◆ Extrait cité:
Parallèlement, les permis de construire qui constituent un indicateur avancé des mises en chantier continuent de souffrir. En effet, après avoir progressé de 7,5 % en mars à 574 000, ces derniers ont retrouvé le chemin de la baisse en avril pour reculer de 4 % à 551 000.

Tant que le secteur de la construction restera grippé cela empêchera la Fed de remonter ses taux d’intérêt.

Le secteur de la construction reste grippé.

Sources : Department of Commerce, BEA, Datastream

Par ailleurs, la production industrielle américaine qui avait progressé de 1,6 % au 1T11 démarre très timidement le deuxième trimestre. En effet alors qu’une petite hausse de 0,4 % était attendue par le consensus, cette dernière a affiché une croissance nulle en avril.

Il faut cependant relativiser cette petite «contre performance» puisqu’elle fait suite à une hausse de 0,7 % en mars.

De surcroît, le glissement annuel de la production industrielle américaine demeure conséquent puisqu’il affiche un niveau de 5 % en avril.

Enfin, si la production manufacturière a régressé de 0,4% en avril, c’est essentiellement du fait d’une chute de 8,9 % dans le secteur automobile.

 En effet, ce secteur subit les effets collatéraux du séisme japonais qui a considérablement affecté l’approvisionnement des pièces automobiles vers les Etats-Unis.

◆ Objectifs:
1. Répondez à ces questions sur l'extrait :
(a) À combien s'élevaient les permis de construire en avril ?
(b) Quel niveau atteint le glissement annuel de la production industrielle américaine en avril ?
(c) De combien le secteur automobile a-t-il chuté en avril ?
2. Recopiez mot pour mot le passage de l'extrait qui va de « Tant que le » à « 0,7 % en mars. », ces deux bornes comprises.

◆ Liste des entrées:
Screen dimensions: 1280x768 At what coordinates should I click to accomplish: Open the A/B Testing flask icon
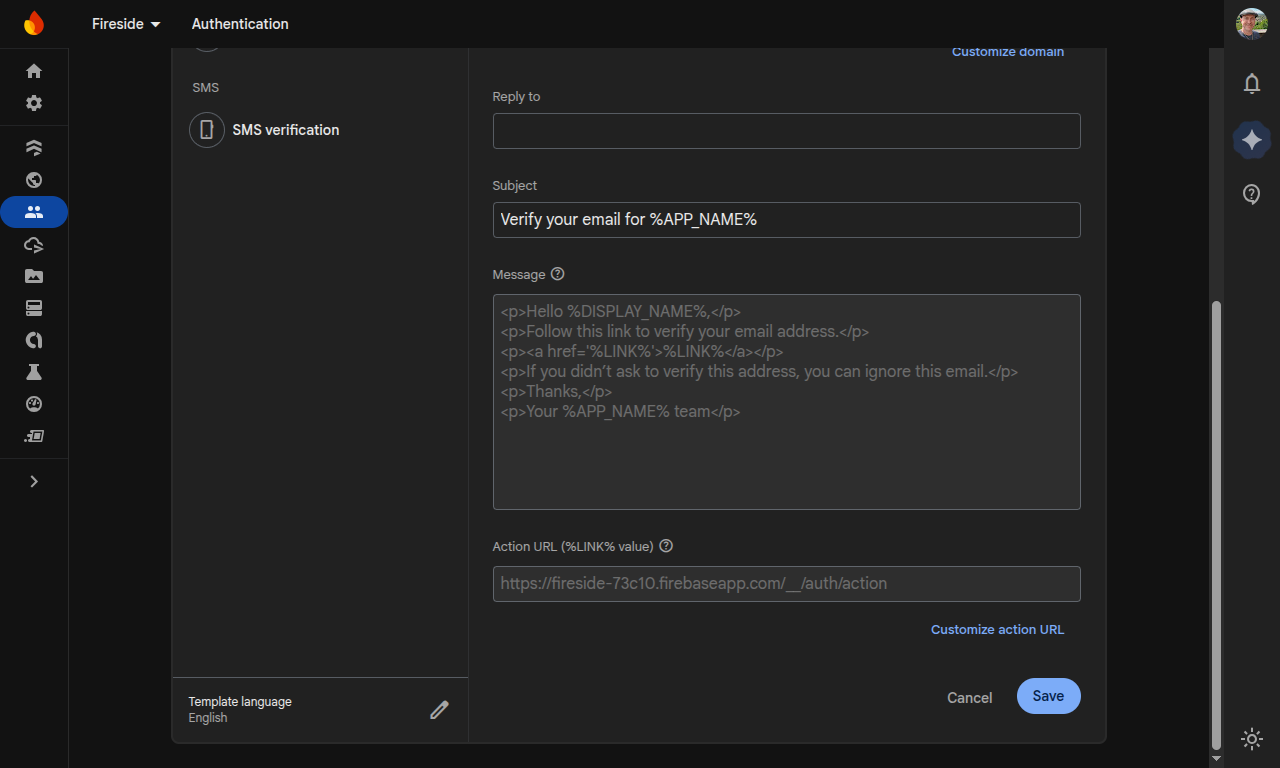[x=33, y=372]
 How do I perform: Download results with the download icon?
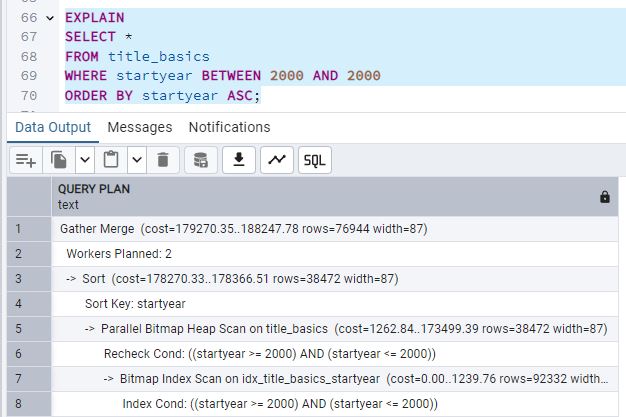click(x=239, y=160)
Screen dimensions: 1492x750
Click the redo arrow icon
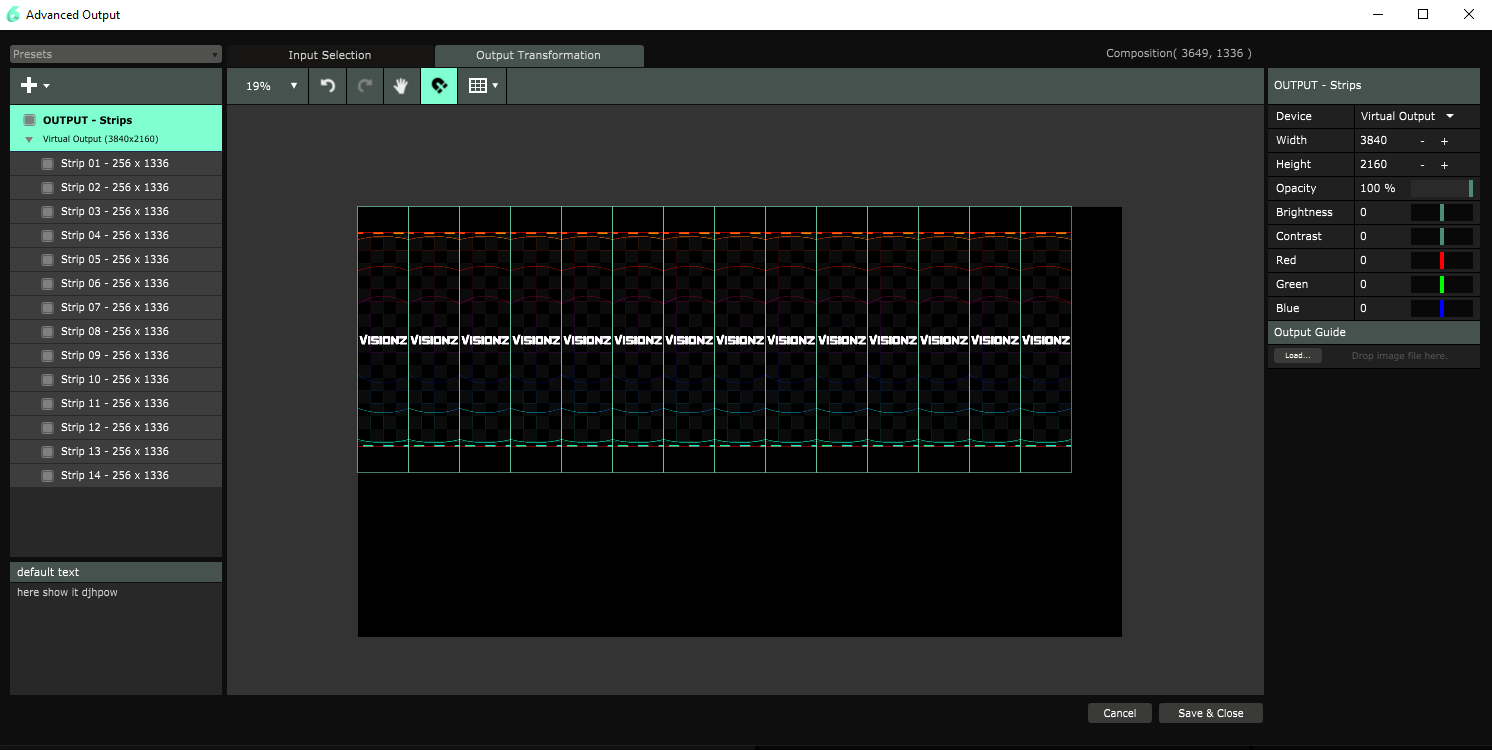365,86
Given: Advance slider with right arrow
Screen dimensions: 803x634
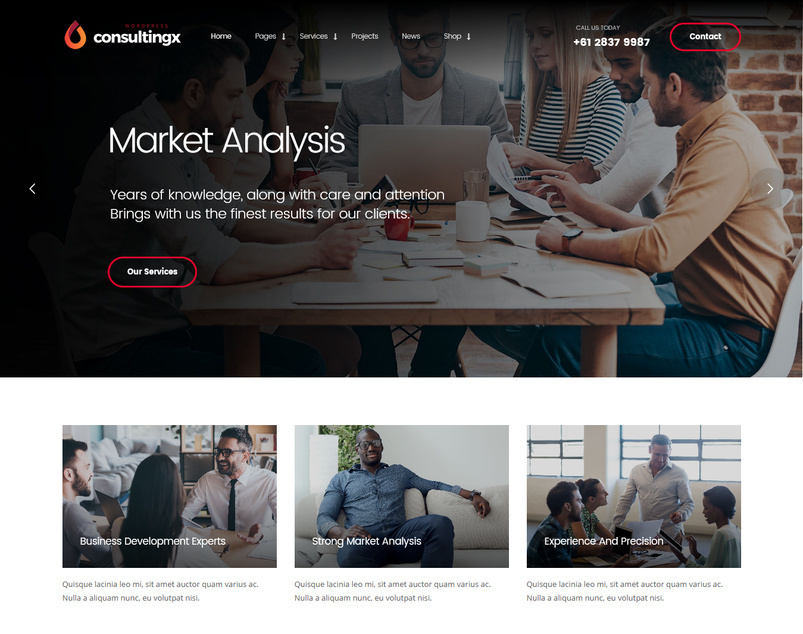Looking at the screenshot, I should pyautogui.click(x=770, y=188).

---

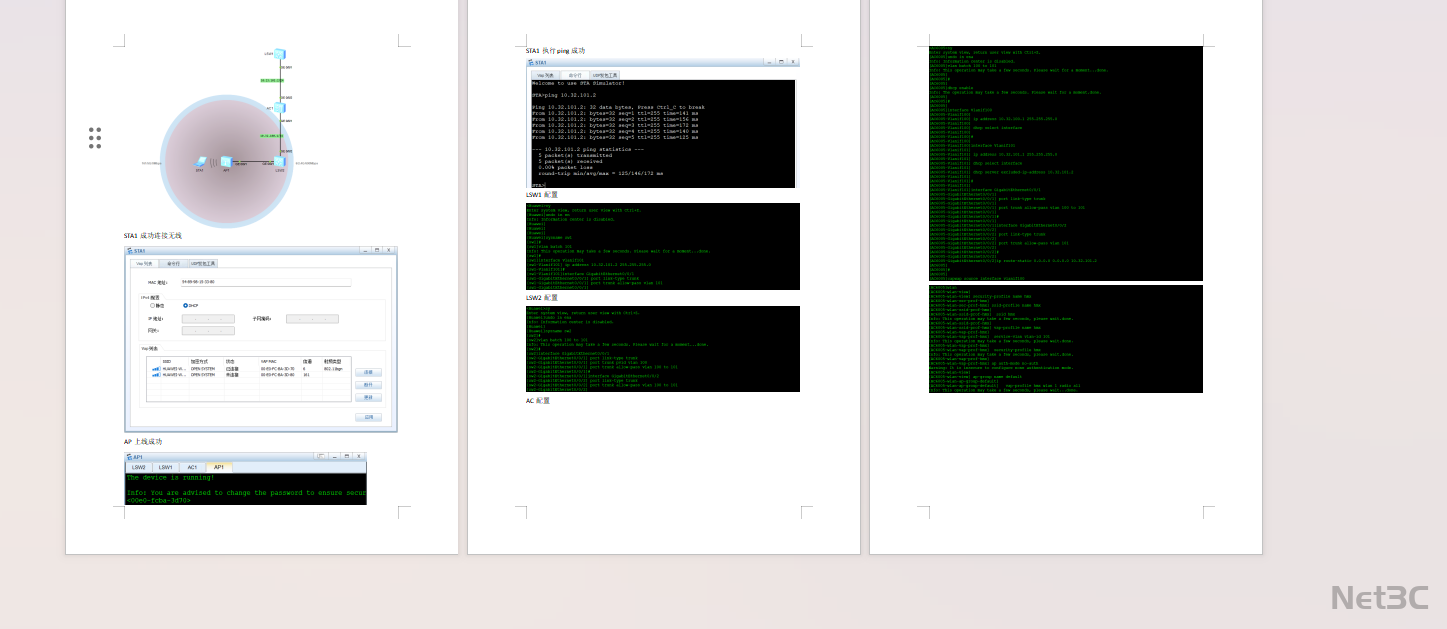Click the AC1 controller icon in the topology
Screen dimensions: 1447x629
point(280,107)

◆ Réponses:
1.
(a) 551 000, soit un recul de 4 %.
(b) 5 %.
(c) 8,9 %.

2.
Tant que le secteur de la construction restera grippé cela empêchera la Fed de remonter ses taux d’intérêt.

Le secteur de la construction reste grippé.

Sources : Department of Commerce, BEA, Datastream

Par ailleurs, la production industrielle américaine qui avait progressé de 1,6 % au 1T11 démarre très timidement le deuxième trimestre. En effet alors qu’une petite hausse de 0,4 % était attendue par le consensus, cette dernière a affiché une croissance nulle en avril.

Il faut cependant relativiser cette petite «contre performance» puisqu’elle fait suite à une hausse de 0,7 % en mars.